The interpolated rainfall raster, using IDW, is shown in next figure:
b = seq(15, 400, 15)
plot(z1, breaks = b, col = hcl.colors(length(b)-1, "Spectral"), reset = FALSE)
plot(st_geometry(train), pch = 3, add = TRUE)
contour(z1, breaks = b, add = TRUE)
Kriging methods require a variogram model. The variogram model is an objective way to quantify the autocorrelation pattern in the data, and assign weights accordingly when making predictions.
As a first step, we can calculate and examine the empirical variogram using the variogram function.
The function requires two arguments:
For example, the following expression calculates the empirical variogram of train, with no covariates:
v_emp_ok = variogram(precip ~ 1, data=train)
Using plot to examine the variogram:
plot(v_emp_ok)
There are several ways to fit a variogram model to an empirical variogram. We will use the simplest one—automatic fitting using function autofitVariogram from package automap:
v_mod_ok = autofitVariogram(precip ~ 1, as(train, "Spatial"))
The function chooses the best fitting type of model, and also fine tunes its parameters. You may use show.vgms() to display variogram model types.
Note that the autofitVariogram function does not work on sf objects, which is why we convert the object to a SpatialPointsDataFrame (package sp).
The fitted model can be plotted with plot:
plot(v_mod_ok)
The resulting object is actually a list with several components, including the empirical variogram and the fitted variogram model. The $var_model component of the resulting object contains the actual model:
v_mod_ok$var_model
The variogram model can then be passed to the gstat function, and we can carry on with the Ordinary Kriging interpolation:
## [using ordinary kriging]
g2 = gstat(formula = precip ~ 1, model = v_mod_ok$var_model, data = train)
z2= predict(g2, dem)
## [using ordinary kriging]
Again, we will subset the predicted values attribute and rename it:
z2 = z2["var1.pred",,]
names(z2) = "precip"
The Ordinary Kriging predictions are shown in next figure:
b = seq(15, 400, 15)
plot(z2, breaks = b, col = hcl.colors(length(b)-1, "Spectral"), reset = FALSE)
plot(st_geometry(train), pch = 3, add = TRUE)
contour(z2, breaks = b, add = TRUE)
Universal Kriging interpolation uses a model with one or more independent variables, i.e., covariates. The covariates need to be known for both:
The formula now specifies the name(s) of the covariate(s) to the right of the ~ symbol, separated by + if there are more than one. Also, we are using a subset of rainfall where elev_1km values were present:
v_emp_uk = variogram(precip ~ elev, train)

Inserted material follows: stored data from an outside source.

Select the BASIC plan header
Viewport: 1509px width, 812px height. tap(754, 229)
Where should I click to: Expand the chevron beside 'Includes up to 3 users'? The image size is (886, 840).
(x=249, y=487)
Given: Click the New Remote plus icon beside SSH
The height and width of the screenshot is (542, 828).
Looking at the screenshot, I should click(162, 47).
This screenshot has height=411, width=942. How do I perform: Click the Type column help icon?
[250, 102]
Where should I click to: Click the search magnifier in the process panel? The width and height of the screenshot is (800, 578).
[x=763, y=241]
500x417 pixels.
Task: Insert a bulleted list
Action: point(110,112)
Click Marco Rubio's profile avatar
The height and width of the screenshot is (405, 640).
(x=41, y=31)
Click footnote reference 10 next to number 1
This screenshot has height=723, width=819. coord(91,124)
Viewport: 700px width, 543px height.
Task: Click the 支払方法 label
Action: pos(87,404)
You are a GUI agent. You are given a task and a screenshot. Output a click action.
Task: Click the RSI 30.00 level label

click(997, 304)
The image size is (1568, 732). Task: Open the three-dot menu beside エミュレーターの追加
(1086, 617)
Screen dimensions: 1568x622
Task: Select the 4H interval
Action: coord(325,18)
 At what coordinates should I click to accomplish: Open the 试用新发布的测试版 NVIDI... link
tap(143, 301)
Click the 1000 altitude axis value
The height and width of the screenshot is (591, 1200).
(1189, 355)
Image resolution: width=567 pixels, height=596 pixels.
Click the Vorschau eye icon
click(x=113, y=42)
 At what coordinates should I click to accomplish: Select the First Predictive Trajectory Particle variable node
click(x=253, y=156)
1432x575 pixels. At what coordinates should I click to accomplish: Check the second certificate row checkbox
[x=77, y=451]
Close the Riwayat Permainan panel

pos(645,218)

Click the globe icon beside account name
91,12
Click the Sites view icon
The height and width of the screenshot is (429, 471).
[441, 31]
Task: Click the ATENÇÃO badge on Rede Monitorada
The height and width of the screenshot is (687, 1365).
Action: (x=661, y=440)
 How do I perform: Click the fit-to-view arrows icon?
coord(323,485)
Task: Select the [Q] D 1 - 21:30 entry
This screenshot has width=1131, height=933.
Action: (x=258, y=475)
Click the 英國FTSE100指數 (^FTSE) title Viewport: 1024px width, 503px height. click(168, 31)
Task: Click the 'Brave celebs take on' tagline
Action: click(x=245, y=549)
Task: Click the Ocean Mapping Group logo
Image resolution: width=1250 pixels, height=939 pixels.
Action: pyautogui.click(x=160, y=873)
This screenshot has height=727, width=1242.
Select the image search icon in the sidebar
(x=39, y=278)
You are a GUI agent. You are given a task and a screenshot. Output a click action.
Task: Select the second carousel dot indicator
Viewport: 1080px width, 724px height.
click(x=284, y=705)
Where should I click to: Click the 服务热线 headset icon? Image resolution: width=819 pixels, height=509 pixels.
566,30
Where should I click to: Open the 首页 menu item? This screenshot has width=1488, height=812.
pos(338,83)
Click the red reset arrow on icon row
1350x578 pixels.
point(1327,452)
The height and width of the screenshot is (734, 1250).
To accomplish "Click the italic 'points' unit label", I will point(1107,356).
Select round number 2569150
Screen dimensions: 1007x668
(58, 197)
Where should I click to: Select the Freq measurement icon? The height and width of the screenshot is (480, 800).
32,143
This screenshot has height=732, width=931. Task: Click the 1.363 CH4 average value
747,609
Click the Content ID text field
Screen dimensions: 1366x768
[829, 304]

train.sp = as(train, "Spatial")
v_mod_uk = autofitVariogram(precip ~ elev, train.sp)
Comparing the Ordinary Kriging and Universal Kriging variogram models:
plot(v_emp_ok, model = v_mod_ok$var_model, ylim = c(0, 7000), main = "OK")
plot(v_emp_uk, model = v_mod_uk$var_model, ylim = c(0, 7000), main = "UK")
Next we create a gstat object, where the formula contains the covariate and the corresponding variogram model:
g3 = gstat(formula = precip ~ elev, model = v_mod_uk$var_model, data = train.sp)
Remember that all of the variables that appear in the formula need to be present in the data. In this case we have two variables: a dependent variable (precip) and an independent variable (elev).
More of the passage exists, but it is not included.